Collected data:
########
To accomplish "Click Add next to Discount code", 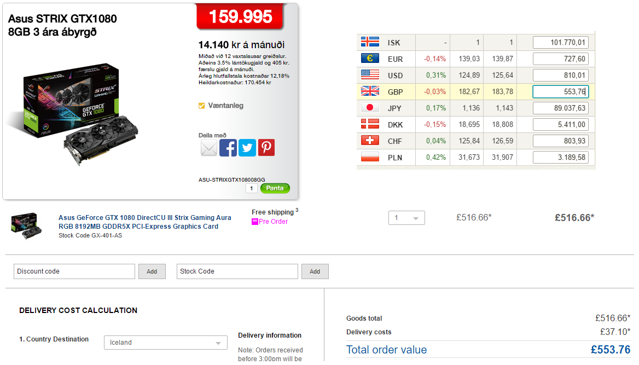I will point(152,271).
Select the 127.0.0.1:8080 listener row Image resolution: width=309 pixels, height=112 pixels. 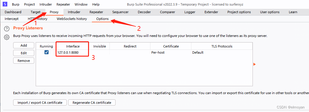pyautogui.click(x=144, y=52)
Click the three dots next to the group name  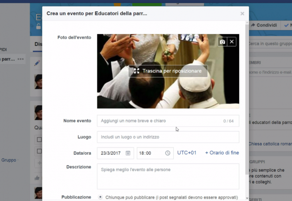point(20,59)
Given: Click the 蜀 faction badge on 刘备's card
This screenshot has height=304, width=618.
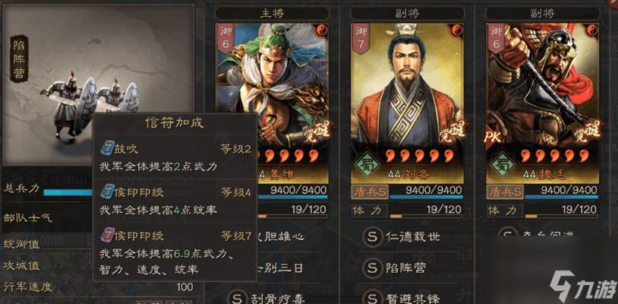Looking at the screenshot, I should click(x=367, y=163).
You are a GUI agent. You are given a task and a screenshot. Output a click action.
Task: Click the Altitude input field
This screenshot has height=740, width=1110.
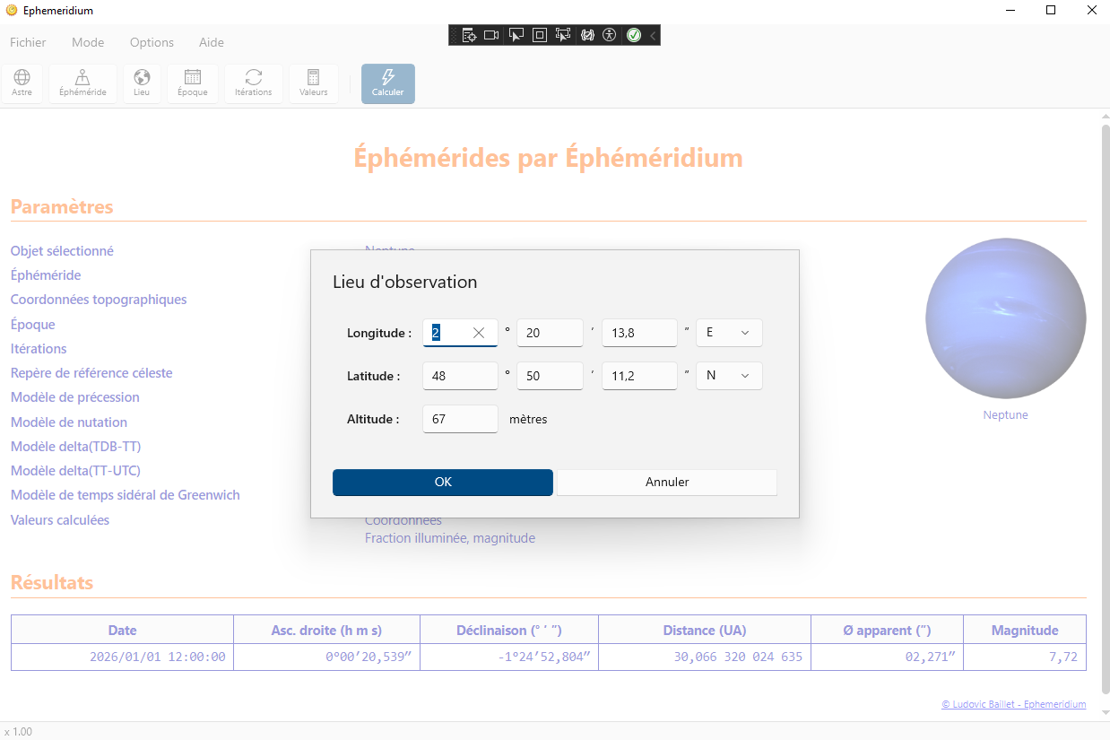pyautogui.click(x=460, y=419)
########
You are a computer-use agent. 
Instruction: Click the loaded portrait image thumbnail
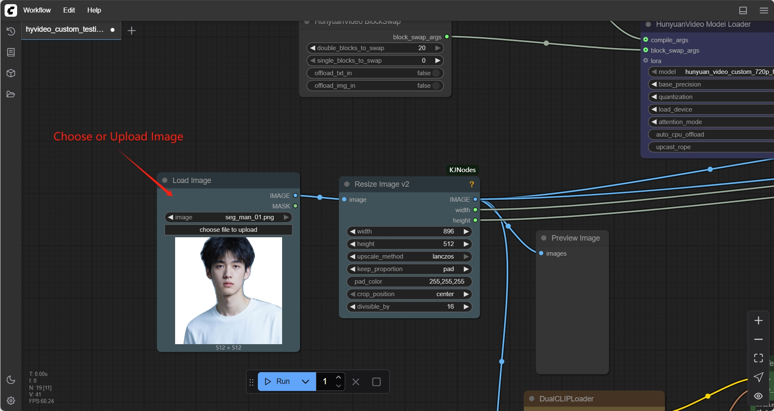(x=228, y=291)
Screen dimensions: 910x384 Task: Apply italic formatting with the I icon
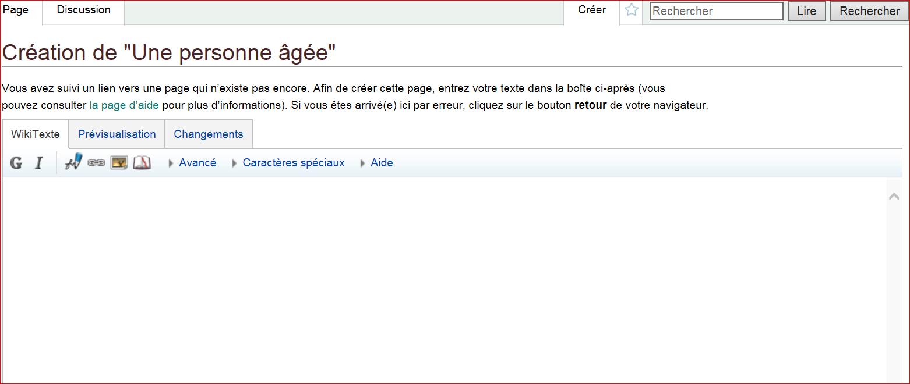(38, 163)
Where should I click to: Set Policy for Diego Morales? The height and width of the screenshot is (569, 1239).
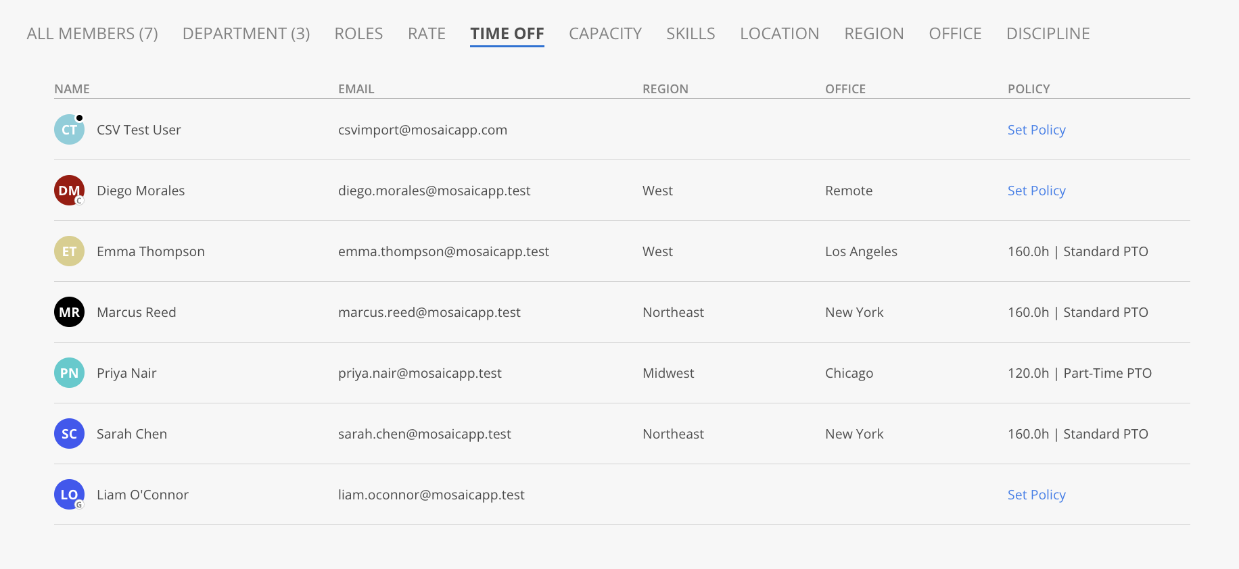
########
■ **PROBLEM DESCRIPTION**
In the data above, retype only the stretch from the line with "Instruction: Click the" through the line with "Where should I", word for word, and skip any pictures.

■ **RESPONSE AREA**
Instruction: Click the loaded portrait image thumbnail
(x=228, y=291)
Screen dimensions: 910x384 Task: Apply italic formatting with the I icon
(38, 163)
Where should I click to: Set Policy for Diego Morales? The height and width of the screenshot is (569, 1239).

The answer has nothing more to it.